§ **GIVEN ENTRIES**

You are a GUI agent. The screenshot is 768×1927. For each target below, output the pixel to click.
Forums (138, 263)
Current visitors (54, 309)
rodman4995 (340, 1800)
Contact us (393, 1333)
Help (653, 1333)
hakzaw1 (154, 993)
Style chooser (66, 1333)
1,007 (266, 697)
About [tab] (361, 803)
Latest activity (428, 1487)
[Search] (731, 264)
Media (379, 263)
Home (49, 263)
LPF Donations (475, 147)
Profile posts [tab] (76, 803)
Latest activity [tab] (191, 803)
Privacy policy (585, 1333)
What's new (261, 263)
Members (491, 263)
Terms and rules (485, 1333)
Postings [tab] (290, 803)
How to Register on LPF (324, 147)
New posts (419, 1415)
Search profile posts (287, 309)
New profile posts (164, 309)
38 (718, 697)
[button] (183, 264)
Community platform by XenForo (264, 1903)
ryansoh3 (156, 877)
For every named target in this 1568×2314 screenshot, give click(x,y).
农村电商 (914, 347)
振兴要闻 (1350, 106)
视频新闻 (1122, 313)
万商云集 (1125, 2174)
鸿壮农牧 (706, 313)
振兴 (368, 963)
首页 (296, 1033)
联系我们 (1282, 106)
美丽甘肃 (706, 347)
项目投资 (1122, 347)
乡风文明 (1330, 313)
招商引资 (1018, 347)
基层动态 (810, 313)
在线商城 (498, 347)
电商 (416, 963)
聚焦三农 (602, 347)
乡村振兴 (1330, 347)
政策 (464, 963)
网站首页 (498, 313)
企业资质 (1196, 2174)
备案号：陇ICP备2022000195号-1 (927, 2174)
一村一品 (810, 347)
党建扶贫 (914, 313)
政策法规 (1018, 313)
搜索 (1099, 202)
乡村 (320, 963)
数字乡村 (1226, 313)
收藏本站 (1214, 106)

§ **TASK TO CARRY OUT**
Rescale the items from the start through the line containing "LPF Donations (475, 147)", both ends included, and write each of those lines out again, requests included. Multiply every coordinate in the answers by 0.2 and round to whole numbers, with halves rounding up.

§ **SOLUTION TO THE EXERCISE**
You are a GUI agent. The screenshot is 768×1927. For each target below, output the pixel to click.
Forums (28, 53)
Current visitors (11, 62)
rodman4995 (68, 360)
Contact us (79, 267)
Help (131, 267)
hakzaw1 (31, 199)
Style chooser (13, 267)
1,007 (53, 139)
About [tab] (72, 161)
Latest activity (86, 297)
[Search] (146, 53)
Media (76, 53)
Home (10, 53)
LPF Donations (95, 29)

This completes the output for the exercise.